(Work request): Report the lines of the data below that contain the string "timestamp".

Data to use Start Marker

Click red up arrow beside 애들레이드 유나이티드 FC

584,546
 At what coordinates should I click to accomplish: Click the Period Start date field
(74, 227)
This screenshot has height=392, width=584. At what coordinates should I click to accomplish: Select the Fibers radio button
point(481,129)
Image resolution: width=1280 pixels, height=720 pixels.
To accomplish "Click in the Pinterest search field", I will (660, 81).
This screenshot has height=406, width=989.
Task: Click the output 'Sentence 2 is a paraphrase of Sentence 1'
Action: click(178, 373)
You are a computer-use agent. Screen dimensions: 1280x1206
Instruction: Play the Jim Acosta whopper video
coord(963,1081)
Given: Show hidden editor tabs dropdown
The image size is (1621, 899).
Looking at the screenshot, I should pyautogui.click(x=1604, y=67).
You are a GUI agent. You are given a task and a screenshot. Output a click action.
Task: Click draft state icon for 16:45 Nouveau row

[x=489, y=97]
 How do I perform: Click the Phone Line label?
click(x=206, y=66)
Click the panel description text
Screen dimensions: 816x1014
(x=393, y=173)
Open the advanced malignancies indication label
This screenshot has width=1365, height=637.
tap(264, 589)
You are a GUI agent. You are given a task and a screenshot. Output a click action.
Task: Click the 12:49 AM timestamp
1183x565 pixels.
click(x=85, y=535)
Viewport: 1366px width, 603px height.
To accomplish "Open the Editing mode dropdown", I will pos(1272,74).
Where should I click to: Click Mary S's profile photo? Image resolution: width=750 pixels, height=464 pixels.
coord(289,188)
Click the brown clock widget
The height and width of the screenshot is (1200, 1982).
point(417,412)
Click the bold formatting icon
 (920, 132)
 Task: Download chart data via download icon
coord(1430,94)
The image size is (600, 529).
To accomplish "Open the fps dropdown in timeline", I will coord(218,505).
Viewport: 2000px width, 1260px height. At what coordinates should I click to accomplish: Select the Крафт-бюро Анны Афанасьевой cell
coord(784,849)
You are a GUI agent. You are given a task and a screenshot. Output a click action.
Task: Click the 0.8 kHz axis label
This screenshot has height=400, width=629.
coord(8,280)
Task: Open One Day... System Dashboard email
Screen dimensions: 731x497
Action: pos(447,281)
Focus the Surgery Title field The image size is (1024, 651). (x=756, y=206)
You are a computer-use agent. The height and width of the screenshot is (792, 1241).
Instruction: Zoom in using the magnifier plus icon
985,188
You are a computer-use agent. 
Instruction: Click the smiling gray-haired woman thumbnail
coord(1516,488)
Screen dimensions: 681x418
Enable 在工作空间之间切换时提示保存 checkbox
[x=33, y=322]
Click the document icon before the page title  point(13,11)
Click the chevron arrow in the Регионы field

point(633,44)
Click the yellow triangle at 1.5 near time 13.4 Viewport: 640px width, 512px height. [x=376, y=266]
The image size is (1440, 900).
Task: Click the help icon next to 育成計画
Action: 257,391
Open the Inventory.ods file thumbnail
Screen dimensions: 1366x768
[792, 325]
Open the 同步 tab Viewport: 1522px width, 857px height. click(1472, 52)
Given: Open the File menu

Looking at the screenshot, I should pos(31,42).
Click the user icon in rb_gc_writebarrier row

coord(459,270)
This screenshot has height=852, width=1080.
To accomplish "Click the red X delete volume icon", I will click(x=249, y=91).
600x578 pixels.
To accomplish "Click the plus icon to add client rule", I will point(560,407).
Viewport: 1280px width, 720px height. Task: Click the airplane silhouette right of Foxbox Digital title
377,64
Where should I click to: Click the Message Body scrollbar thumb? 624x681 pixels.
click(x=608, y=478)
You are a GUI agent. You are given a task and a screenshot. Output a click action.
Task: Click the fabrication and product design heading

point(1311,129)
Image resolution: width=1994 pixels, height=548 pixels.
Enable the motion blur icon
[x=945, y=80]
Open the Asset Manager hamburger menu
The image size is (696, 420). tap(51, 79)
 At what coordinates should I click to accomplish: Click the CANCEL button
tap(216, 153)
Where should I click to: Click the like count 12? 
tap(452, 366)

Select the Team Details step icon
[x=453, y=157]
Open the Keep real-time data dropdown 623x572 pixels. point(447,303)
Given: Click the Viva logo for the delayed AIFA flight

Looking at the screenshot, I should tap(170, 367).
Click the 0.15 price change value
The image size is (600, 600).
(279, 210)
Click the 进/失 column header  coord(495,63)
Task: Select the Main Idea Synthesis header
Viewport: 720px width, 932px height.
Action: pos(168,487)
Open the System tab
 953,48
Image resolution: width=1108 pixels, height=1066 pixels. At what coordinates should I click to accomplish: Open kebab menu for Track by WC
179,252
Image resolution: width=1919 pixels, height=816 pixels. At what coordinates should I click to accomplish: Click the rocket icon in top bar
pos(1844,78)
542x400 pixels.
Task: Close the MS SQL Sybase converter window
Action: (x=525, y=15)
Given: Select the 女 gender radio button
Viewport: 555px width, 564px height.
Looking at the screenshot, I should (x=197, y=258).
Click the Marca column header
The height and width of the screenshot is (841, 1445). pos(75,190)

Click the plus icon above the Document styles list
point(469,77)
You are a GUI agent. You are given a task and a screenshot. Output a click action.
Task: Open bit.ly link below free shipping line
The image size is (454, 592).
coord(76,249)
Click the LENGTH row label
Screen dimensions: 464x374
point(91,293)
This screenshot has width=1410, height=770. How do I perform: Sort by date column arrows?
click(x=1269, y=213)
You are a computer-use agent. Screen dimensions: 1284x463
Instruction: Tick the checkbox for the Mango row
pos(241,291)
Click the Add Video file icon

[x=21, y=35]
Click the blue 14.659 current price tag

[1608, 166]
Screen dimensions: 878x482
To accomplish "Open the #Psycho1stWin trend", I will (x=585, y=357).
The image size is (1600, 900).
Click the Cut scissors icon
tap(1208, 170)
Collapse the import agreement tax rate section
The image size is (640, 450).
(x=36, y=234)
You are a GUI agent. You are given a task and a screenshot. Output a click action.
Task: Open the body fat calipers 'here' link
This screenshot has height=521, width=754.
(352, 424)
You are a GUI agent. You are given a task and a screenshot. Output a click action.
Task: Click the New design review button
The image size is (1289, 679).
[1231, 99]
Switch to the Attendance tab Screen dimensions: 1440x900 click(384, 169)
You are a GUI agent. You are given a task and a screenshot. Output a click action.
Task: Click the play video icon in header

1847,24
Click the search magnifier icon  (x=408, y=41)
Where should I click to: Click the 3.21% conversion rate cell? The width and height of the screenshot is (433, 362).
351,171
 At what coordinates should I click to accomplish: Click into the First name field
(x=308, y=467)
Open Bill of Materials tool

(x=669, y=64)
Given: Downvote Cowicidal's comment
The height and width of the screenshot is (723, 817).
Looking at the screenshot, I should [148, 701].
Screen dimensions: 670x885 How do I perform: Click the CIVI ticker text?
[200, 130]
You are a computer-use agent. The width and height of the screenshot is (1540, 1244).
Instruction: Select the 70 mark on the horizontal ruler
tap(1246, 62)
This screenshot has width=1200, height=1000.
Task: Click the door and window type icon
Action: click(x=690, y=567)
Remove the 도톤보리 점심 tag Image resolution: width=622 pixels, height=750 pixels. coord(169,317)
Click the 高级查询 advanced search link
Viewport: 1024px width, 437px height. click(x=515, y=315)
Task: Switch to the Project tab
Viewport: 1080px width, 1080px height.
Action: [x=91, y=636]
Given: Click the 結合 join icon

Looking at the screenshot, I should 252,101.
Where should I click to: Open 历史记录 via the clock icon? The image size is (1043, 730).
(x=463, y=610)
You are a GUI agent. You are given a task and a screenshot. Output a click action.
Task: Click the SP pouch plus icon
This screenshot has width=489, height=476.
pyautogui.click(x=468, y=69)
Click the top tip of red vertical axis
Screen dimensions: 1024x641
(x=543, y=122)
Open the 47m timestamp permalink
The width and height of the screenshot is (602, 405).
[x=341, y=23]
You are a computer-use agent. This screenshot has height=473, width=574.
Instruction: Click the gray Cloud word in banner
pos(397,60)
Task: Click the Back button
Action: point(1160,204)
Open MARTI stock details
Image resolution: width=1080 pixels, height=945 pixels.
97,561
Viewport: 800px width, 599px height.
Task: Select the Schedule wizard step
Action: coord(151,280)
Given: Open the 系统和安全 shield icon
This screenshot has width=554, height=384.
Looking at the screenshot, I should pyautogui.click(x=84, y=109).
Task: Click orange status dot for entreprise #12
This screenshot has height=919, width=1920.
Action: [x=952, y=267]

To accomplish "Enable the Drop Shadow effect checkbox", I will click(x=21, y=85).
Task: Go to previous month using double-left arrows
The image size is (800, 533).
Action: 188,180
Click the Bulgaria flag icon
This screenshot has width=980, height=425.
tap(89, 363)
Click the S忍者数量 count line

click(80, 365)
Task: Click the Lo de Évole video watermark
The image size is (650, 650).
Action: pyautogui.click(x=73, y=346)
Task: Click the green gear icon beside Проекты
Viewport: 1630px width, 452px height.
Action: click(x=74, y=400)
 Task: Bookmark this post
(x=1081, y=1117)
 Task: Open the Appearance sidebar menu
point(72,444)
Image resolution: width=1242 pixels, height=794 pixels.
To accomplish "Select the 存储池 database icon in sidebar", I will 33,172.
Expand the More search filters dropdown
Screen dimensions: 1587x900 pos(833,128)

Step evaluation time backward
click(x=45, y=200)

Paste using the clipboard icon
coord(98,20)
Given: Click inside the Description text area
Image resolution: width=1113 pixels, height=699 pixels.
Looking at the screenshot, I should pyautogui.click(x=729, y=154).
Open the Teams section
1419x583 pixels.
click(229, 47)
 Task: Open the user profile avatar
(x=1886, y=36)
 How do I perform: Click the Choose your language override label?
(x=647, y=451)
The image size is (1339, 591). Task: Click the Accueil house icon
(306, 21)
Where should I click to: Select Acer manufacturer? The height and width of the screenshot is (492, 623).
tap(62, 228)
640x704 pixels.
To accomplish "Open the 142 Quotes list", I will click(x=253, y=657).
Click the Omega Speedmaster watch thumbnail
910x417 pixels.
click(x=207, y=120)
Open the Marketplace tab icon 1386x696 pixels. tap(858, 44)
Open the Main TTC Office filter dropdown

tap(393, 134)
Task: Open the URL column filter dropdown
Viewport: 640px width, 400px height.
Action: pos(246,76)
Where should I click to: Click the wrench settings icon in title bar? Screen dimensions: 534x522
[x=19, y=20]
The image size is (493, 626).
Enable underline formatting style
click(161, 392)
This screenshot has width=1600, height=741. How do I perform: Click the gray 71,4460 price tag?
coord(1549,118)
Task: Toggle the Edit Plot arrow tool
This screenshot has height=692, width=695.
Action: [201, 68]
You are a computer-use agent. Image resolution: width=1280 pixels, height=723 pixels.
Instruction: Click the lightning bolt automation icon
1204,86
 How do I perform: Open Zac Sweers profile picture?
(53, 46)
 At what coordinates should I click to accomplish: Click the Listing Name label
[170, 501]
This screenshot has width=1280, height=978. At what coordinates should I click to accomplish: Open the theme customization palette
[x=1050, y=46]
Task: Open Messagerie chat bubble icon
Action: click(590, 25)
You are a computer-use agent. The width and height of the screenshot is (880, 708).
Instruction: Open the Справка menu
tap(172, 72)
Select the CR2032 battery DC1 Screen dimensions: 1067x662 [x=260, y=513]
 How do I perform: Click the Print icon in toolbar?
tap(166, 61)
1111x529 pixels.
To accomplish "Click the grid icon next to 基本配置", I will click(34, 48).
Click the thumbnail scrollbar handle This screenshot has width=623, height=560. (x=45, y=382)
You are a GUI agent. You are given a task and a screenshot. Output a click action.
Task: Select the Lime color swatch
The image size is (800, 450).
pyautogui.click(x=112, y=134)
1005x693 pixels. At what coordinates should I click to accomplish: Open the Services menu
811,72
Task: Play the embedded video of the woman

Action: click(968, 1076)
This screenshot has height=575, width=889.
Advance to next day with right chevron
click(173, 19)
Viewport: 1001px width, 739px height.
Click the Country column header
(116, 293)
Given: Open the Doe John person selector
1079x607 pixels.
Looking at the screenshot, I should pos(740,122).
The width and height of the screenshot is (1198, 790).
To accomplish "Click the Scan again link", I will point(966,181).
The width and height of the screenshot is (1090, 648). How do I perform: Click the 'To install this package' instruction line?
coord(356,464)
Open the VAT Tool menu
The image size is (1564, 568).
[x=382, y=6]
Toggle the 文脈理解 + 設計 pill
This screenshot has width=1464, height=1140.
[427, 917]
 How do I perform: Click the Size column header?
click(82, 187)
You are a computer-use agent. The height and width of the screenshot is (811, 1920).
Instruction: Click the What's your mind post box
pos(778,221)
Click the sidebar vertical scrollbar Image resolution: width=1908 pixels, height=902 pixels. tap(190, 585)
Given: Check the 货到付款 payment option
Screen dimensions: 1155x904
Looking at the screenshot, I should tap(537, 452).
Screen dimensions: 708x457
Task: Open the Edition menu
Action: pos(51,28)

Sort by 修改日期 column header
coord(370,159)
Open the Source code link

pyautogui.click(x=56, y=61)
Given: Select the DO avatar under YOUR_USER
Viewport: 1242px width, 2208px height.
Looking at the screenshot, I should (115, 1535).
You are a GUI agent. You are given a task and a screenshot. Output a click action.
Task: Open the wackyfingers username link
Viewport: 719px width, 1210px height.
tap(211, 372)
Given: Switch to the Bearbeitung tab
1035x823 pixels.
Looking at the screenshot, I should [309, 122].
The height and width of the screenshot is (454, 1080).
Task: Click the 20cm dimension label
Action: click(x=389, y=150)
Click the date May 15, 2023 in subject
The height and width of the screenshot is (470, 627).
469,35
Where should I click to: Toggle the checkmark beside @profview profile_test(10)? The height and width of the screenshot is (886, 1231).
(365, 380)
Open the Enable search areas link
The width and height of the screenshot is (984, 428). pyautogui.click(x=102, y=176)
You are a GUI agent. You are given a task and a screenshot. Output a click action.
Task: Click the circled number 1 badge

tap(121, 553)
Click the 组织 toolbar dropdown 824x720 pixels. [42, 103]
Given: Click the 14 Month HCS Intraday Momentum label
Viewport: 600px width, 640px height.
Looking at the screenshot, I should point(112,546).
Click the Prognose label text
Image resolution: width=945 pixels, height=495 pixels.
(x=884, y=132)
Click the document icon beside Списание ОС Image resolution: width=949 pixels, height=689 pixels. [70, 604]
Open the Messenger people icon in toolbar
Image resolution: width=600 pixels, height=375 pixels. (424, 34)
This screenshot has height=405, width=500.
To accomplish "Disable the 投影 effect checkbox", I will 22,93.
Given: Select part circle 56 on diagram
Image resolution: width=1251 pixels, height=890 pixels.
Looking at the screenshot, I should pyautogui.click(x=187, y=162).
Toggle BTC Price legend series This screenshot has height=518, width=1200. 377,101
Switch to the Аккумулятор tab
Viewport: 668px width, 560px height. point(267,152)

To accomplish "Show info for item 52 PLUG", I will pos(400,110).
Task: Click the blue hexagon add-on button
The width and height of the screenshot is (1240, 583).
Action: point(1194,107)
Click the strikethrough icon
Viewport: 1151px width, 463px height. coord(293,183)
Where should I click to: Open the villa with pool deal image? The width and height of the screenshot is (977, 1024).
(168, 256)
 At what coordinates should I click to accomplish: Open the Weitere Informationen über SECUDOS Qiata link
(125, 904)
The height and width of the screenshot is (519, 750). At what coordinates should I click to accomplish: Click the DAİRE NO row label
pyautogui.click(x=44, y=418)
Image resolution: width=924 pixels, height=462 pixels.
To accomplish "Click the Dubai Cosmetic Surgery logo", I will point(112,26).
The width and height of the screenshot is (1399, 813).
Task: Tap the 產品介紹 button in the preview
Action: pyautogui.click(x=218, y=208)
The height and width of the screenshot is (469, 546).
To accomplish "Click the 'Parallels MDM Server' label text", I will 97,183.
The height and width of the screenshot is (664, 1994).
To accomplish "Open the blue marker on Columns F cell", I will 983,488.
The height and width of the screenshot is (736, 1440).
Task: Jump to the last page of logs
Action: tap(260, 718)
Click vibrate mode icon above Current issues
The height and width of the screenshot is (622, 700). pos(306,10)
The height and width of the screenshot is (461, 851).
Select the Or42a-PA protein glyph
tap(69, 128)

Data to use End Marker

(Response for this exercise):
Task: Click the 12:49 AM timestamp
Open the 47m timestamp permalink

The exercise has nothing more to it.